While I'm still testing positive (apparently that can go on for weeks), I have no symptoms, feel fine and in day 13. According to guidelines I can join civilized society, but should continue to mask when with others. I can live with that.
So I finally got back in the shop yesterday and printed some stuff. The air bottle print was mostly a failure. I didn't have enough robust support at the base and some of the bottlws formed in the upper part of the print (which is unusual) while the part closest to the build plate was missing. I've reset the supports and will reprint the lot and get some more good ones. Only the ones on the foreground will be seen. Those on the shelf where it wraps around the back of the turret will be out of view.
i got beautiful bolt detail on the reprints of the elevation gear tilting box. These are now very usable. This shows quite dramatically the differences in print quality based on where you put the supports. You are always balancing supports in the places to support a good print and keeping the away from details that will suffer from the support removal.
I also found that I was missing one of the B-ends and had too many of one hand and not enough of the other since the guns are both right and left handed driven by which side the powder trunk lies. So I'm reprinting some of these too.
Again, here's a completed elevation system.
As for the other end... the connection between the elevating screw and the gun slide, I needed to come up with something that was both articulated and robust enough. I re-printed some of the screws to make the upper end a bit thicker to take up more space in the milled groove I made, and to add a little more mass into which I would drill the mounting pin hole.
I decided to install a piece of 1/16" brass tubing which has a 1/32" i.d.. I epoxied (J-B Weld) this into the gun slide resin since the drilled holes weaken the walls significantly.
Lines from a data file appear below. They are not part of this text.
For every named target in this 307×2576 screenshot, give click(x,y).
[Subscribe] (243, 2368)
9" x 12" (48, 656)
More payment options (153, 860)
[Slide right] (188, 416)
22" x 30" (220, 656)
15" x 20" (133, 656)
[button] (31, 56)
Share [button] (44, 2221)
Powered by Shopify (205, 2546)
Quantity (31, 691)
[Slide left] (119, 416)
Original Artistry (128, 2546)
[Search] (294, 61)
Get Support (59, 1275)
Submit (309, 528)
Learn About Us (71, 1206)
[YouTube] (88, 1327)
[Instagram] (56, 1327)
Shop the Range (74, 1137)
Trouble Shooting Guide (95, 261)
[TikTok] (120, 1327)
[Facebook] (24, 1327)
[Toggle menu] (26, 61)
I will then removed the tubing up the middle of the milled slot and insert the screw in the space created. I will use a 1/32" piece of Phos-bronze as the hinge pin. Unfortunately, the upper end of the screw is not wide enough to support the 1/16" brass tube and will be just holding the 1/32 wire. When I left them last night the J-B Weld was curing. I intially tried using Bondic, but it couldn't handle the stress of the diamond burr I was attempting to use to remove the center brass section.
J-B Weld, for the uninitiated, is an epoxy that has metub and it's my go-to cement when I really want to be sure about the joint's integrity. I used it to hold piece of 0.010" piano wire struts to my Missouri and Essex antenna mast builds.
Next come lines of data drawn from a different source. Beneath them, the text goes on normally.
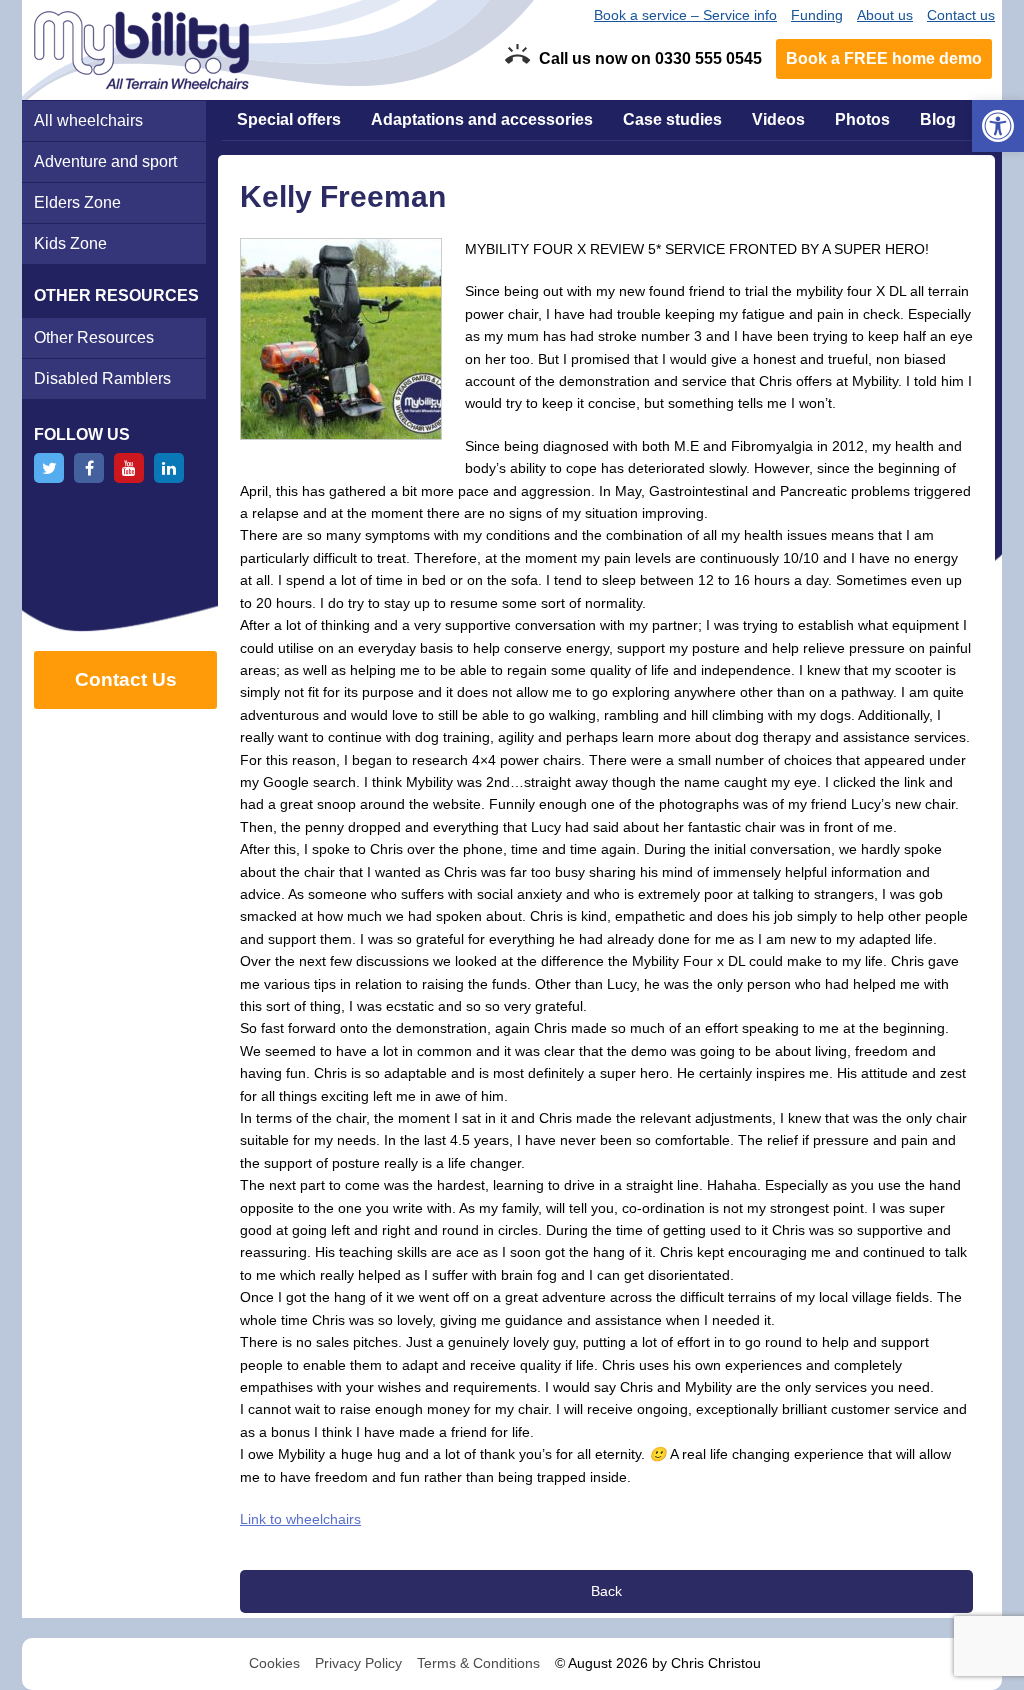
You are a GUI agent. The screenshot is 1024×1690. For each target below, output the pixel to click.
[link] (998, 126)
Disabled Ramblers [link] (102, 378)
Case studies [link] (672, 119)
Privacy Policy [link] (358, 1663)
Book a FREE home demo (884, 58)
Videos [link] (778, 119)
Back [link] (606, 1591)
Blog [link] (938, 119)
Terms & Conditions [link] (478, 1663)
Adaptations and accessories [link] (482, 119)
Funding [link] (817, 15)
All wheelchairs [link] (88, 120)
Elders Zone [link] (77, 202)
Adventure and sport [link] (105, 161)
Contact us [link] (961, 15)
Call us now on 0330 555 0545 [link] (650, 58)
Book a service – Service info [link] (685, 15)
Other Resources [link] (94, 337)
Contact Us (126, 679)
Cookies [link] (274, 1663)
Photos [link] (862, 119)
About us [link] (885, 15)
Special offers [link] (289, 119)
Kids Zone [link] (70, 243)
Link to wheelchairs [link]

The screws will be attached to the guns first. The guns will be assembled to their trunnions while threading the screw bottom end into the tilting box. It will be a tricky assembly operation because you can't reach into the pan deck when the guns are in place. I've been assembling this part in my mind and visualizing trouble. When I visualize trouble, it's usually there.
I pulled a revised pan deck bottom plate off the printer this morning that was successful. This print is without the traverse gear, which I also successfully printed yesterday that will be installed as separate components. They weren't forming correctly as integral parts of the pan deck plate. Sometimes trying to be too clever creates even more work.
I had my 77th birthday and don't feel a day over 76. Oher than COVID, I'm holding up pretty well and my modeling has never been better.